╭──

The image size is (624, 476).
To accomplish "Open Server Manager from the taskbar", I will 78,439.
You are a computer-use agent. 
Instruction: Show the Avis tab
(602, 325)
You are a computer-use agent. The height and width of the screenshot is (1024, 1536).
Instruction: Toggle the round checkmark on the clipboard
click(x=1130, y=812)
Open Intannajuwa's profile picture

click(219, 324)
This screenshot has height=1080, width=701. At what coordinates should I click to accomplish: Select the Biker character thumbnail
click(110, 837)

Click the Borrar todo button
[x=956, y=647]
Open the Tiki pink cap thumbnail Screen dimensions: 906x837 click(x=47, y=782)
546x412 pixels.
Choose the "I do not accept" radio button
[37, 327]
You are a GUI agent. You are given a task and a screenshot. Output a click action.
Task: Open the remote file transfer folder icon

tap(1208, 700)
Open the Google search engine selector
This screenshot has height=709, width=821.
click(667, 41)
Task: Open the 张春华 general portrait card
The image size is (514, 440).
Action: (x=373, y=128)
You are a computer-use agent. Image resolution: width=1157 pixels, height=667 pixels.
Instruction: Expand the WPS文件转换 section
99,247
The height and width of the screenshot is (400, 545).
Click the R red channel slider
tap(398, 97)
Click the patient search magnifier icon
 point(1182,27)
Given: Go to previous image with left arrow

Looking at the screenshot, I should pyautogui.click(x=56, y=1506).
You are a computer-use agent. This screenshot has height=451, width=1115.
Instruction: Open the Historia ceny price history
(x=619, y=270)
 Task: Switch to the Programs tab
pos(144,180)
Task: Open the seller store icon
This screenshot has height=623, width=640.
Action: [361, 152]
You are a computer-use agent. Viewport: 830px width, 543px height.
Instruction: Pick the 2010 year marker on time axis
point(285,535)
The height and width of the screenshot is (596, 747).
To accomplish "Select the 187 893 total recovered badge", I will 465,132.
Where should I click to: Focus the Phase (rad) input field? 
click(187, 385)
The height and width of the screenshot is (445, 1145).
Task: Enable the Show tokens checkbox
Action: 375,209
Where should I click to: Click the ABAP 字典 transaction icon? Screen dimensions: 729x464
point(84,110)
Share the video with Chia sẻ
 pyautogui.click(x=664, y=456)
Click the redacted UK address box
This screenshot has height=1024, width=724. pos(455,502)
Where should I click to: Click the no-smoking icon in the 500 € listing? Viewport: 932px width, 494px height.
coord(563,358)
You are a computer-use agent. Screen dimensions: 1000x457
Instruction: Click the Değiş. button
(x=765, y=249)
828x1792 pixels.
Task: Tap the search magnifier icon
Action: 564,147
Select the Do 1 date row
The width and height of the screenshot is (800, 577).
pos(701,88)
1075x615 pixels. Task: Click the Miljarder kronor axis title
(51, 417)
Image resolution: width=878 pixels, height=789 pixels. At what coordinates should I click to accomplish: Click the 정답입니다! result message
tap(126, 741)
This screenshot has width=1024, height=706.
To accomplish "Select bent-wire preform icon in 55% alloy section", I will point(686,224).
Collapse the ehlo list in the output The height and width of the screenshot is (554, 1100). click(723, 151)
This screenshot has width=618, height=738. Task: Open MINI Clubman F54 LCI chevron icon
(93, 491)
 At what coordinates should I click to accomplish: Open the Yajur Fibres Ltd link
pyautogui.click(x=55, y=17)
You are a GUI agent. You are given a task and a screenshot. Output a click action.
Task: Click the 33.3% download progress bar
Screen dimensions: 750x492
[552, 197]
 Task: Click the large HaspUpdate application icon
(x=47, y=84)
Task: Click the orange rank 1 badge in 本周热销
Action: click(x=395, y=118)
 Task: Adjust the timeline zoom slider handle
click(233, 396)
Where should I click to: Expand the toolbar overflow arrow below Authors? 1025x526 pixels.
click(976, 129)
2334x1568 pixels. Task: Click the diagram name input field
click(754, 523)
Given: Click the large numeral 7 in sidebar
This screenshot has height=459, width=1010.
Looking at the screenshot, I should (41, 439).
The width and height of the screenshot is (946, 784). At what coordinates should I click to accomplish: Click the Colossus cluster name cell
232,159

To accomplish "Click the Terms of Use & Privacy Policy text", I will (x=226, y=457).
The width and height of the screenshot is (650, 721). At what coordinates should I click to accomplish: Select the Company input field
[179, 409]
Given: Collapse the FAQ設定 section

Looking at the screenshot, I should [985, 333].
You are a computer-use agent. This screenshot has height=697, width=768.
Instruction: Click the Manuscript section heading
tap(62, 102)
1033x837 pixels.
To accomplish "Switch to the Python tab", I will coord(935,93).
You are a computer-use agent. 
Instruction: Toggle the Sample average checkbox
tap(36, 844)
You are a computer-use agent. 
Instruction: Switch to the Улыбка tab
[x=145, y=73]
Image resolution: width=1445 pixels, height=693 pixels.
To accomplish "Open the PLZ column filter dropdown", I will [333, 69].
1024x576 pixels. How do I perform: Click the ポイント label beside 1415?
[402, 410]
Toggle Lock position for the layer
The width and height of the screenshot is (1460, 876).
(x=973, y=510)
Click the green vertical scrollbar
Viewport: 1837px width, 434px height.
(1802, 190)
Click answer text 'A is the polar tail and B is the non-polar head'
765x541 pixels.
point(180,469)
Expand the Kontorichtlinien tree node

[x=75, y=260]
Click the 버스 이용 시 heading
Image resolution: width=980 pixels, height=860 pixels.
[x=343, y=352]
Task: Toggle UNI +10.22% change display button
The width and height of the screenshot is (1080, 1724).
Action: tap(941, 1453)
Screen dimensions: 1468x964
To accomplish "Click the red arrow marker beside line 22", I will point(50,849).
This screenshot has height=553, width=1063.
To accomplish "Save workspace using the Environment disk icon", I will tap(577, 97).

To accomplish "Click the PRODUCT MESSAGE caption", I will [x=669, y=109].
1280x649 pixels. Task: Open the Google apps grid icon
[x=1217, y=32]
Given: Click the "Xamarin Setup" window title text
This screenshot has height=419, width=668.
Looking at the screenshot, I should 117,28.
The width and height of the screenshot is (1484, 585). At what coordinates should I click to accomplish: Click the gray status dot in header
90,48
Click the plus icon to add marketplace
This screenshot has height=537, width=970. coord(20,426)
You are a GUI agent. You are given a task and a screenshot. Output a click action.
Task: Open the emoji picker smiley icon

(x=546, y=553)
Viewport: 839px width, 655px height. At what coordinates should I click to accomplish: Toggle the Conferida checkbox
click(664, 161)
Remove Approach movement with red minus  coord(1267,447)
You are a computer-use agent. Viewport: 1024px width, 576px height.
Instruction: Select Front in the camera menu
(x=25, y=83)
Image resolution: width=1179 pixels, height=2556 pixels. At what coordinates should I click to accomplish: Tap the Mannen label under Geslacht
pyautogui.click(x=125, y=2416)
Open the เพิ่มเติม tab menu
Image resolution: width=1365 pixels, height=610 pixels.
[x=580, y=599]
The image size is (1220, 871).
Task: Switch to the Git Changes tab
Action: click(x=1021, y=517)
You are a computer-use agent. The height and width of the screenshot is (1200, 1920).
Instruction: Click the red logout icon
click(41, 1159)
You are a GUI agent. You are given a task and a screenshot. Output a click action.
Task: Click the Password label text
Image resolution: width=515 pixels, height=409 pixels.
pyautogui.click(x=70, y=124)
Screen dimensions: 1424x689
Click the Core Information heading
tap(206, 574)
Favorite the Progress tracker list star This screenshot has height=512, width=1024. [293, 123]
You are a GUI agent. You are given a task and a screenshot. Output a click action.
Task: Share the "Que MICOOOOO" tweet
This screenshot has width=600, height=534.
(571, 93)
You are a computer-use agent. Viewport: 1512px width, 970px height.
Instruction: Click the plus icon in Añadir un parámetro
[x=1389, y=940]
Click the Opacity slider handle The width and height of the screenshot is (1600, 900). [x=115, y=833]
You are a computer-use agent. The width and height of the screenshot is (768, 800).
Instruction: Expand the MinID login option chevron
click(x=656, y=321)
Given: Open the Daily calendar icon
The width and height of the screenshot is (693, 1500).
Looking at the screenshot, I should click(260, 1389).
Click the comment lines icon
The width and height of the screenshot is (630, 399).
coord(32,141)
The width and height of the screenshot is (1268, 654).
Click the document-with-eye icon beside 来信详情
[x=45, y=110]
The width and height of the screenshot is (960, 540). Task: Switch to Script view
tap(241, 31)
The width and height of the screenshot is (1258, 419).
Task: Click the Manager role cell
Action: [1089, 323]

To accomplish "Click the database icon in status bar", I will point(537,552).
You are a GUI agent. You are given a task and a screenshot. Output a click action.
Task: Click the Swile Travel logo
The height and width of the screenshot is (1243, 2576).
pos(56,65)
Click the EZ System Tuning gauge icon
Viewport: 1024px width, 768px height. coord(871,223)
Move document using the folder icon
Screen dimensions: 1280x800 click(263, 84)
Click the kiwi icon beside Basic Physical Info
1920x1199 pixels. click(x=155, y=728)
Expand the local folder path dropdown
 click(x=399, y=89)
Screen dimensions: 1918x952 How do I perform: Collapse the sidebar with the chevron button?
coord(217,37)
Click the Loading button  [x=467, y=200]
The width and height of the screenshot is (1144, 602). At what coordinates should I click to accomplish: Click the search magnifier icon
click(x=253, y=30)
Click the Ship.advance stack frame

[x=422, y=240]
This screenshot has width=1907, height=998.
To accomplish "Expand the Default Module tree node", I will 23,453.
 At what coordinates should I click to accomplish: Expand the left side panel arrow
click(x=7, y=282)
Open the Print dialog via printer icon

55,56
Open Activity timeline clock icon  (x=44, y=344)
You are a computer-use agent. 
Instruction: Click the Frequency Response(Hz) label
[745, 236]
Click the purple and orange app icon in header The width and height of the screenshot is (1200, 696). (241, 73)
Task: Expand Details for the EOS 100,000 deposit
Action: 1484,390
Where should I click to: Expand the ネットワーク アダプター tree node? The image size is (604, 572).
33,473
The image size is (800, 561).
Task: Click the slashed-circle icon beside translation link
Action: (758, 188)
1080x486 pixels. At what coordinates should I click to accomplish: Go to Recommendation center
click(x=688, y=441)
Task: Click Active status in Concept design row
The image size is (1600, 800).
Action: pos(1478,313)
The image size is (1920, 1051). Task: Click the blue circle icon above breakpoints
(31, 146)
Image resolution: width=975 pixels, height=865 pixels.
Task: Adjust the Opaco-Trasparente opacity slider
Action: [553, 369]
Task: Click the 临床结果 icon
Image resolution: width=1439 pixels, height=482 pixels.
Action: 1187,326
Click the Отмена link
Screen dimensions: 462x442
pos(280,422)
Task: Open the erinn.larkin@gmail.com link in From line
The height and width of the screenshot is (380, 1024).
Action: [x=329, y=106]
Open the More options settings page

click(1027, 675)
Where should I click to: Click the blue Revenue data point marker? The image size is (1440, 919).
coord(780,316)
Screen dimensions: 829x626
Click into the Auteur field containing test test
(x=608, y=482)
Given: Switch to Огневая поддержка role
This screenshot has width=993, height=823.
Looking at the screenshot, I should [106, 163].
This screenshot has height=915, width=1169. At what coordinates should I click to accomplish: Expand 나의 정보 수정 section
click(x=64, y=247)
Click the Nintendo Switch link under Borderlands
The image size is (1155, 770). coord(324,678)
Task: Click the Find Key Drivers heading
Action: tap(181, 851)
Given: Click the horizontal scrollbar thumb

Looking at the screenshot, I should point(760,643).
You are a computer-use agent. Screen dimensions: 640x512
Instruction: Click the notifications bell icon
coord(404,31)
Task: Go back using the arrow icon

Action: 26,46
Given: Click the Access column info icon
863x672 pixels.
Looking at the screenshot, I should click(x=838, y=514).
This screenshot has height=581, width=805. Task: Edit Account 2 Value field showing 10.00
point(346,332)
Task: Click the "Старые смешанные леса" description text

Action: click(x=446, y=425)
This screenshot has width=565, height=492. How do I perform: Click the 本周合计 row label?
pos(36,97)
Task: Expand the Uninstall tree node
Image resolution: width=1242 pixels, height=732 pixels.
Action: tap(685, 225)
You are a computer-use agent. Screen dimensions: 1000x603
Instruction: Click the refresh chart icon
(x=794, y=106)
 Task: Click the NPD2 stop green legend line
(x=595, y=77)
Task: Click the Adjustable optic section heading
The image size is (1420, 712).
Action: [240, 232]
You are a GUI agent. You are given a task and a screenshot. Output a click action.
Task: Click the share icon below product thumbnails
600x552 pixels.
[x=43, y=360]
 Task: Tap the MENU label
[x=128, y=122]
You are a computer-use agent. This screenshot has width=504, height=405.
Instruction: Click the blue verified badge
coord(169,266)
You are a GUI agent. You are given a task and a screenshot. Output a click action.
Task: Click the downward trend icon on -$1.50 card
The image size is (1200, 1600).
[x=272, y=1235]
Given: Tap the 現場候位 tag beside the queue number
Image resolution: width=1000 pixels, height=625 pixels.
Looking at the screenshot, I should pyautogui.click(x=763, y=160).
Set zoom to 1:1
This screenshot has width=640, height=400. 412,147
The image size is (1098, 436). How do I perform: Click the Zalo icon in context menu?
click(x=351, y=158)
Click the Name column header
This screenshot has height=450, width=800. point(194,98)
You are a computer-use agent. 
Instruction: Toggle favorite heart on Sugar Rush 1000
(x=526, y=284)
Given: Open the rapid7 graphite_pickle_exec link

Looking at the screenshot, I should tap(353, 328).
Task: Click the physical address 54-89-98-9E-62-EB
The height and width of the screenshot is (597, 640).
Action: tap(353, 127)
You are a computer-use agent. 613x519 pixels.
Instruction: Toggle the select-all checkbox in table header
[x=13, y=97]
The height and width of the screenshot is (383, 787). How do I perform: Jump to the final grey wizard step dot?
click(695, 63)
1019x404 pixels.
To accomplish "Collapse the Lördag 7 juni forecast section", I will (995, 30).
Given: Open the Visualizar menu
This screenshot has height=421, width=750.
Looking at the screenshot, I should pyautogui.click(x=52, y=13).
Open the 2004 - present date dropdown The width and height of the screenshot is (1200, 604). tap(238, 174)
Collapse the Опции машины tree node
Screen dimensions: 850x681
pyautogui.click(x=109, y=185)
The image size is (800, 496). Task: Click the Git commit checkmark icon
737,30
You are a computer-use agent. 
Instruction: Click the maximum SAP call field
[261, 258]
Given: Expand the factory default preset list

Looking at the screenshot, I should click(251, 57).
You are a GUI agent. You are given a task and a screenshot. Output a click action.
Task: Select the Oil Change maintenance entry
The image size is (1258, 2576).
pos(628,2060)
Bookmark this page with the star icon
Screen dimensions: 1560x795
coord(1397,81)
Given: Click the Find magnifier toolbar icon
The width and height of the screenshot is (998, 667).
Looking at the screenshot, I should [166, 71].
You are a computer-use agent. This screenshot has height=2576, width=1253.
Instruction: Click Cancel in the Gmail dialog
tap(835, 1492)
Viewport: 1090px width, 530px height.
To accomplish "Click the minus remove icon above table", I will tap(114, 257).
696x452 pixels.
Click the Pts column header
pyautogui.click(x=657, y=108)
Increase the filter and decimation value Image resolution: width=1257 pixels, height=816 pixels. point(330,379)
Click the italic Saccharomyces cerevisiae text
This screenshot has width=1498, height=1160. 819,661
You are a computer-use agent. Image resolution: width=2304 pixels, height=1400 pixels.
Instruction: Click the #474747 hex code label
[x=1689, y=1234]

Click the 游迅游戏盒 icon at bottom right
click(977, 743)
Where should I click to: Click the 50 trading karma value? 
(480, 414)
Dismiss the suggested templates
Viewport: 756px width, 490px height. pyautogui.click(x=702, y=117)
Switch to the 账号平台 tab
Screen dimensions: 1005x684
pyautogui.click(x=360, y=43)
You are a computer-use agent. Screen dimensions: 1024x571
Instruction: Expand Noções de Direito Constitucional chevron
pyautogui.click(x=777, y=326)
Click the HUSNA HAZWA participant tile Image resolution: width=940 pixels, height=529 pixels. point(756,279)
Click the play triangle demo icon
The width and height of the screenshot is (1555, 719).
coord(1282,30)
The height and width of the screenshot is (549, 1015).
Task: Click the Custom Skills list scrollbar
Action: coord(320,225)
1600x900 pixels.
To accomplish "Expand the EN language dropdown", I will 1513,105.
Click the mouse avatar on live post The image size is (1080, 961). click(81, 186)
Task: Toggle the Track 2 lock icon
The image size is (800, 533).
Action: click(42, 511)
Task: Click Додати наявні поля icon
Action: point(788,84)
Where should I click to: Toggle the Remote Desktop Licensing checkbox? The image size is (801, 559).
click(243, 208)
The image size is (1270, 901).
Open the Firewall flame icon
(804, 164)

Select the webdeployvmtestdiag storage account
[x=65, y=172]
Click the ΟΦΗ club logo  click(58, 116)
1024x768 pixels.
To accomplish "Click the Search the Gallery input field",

╰──

_Task item:_ Read through the listing and copy each line in which the word "filter" occurs.

_Finished task:_
To accomplish "Open the PLZ column filter dropdown", I will [333, 69].
Increase the filter and decimation value Image resolution: width=1257 pixels, height=816 pixels. point(330,379)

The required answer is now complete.